### [EXERCISE MATERIALS]
┌──
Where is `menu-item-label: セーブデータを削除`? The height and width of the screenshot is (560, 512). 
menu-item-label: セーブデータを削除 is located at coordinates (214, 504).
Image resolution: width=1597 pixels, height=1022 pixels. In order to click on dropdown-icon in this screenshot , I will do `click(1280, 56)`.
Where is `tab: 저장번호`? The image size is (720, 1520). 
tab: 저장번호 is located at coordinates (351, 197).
└──
┌──
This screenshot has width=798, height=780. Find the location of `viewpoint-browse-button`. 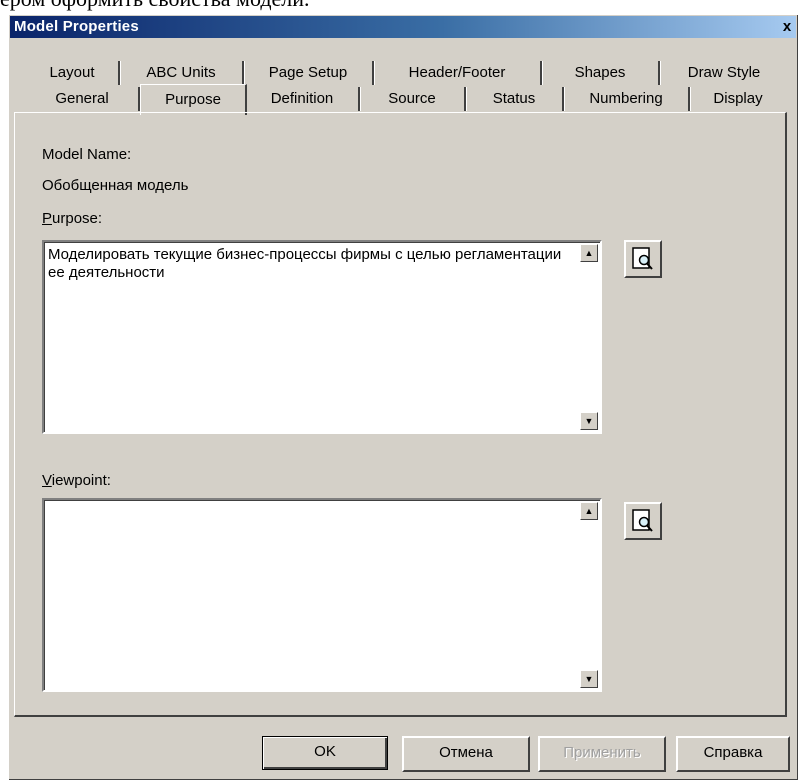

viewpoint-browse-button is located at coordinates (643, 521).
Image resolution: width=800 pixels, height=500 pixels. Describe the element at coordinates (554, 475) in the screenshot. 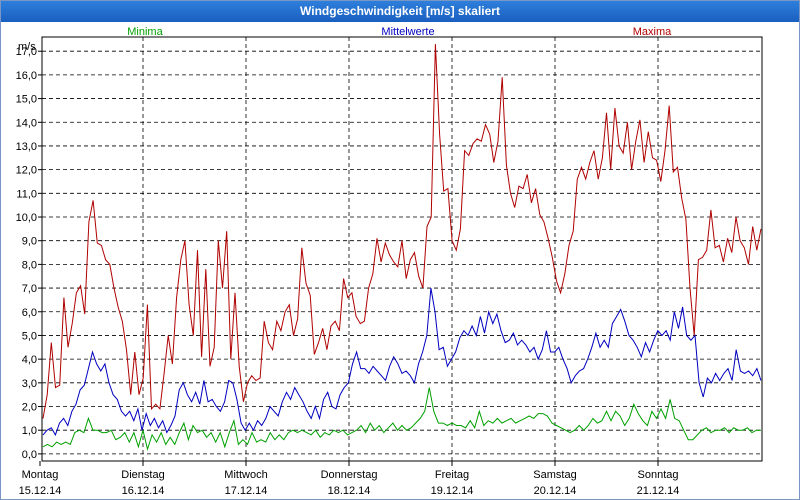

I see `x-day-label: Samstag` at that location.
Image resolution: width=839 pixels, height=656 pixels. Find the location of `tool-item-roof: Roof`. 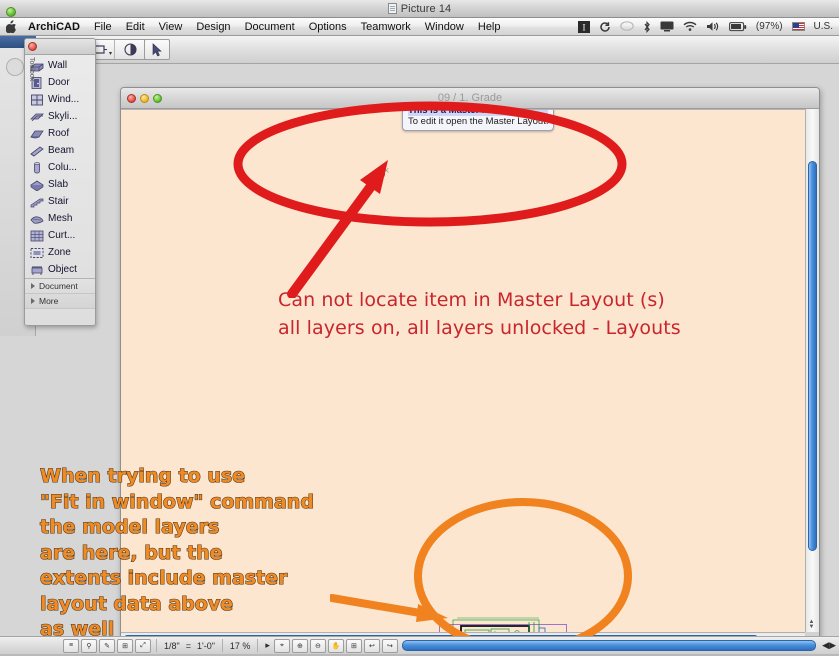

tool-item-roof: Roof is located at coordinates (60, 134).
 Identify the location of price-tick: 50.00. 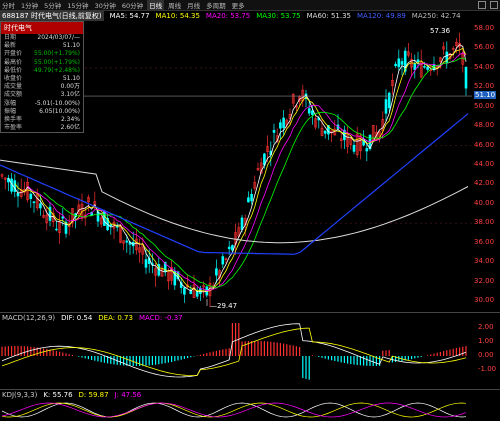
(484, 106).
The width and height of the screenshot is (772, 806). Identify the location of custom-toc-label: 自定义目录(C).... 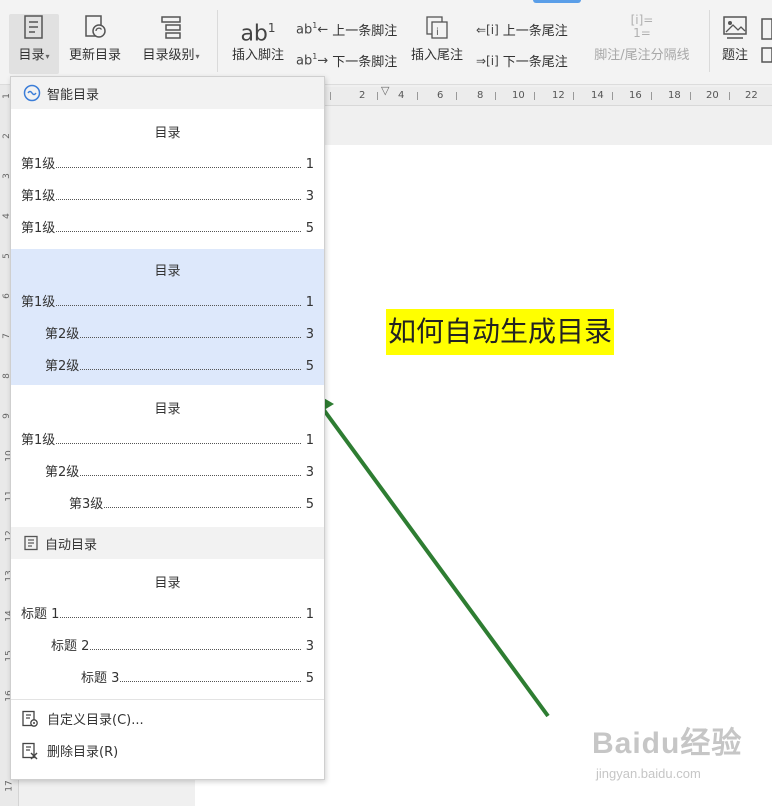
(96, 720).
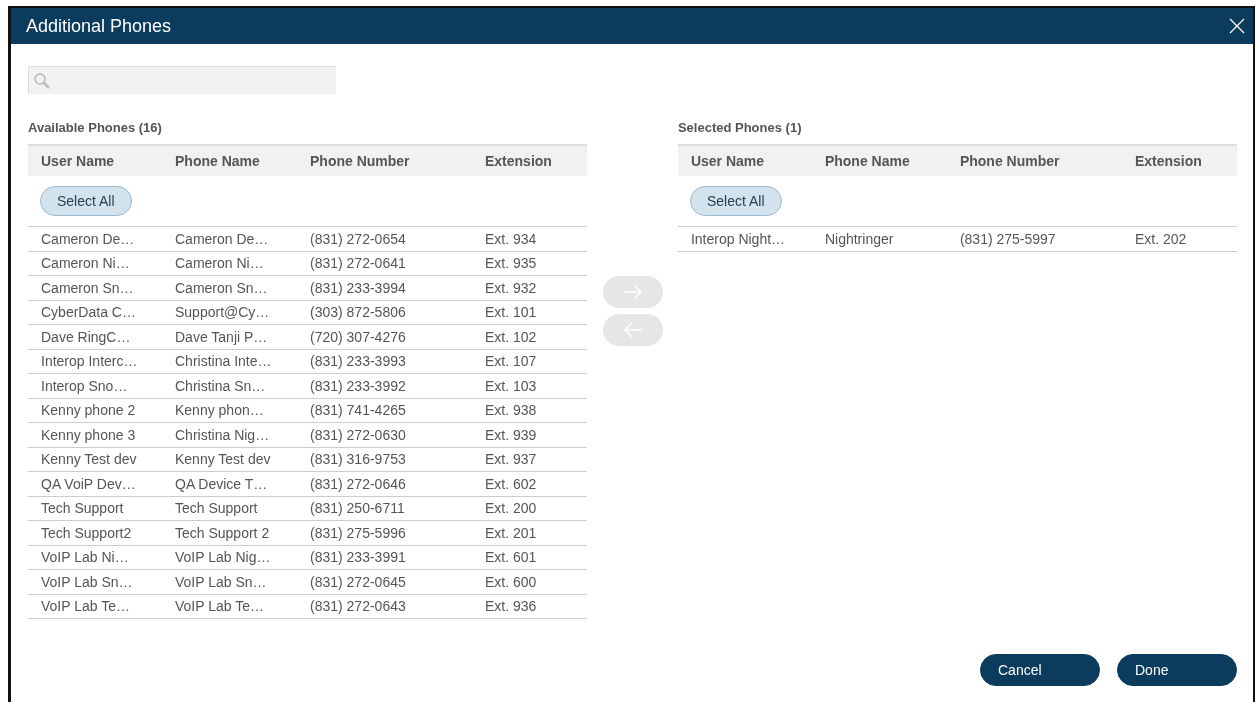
└──
┌──
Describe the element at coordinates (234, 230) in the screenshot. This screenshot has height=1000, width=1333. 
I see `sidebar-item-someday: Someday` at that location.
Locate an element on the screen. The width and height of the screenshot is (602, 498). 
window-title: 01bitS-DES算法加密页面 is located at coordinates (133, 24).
└──
Render as a numbered list the rows from the line with "is (560, 512)." up to and including the line with "tab: 저장번호 is", leaving out blank lines.

### [ANSWER TO THE PROBLEM]
1. Where is `menu-item-label: セーブデータを削除`? The height and width of the screenshot is (560, 512). 
2. menu-item-label: セーブデータを削除 is located at coordinates (214, 504).
3. Image resolution: width=1597 pixels, height=1022 pixels. In order to click on dropdown-icon in this screenshot , I will do `click(1280, 56)`.
4. Where is `tab: 저장번호`? The image size is (720, 1520). 
5. tab: 저장번호 is located at coordinates (351, 197).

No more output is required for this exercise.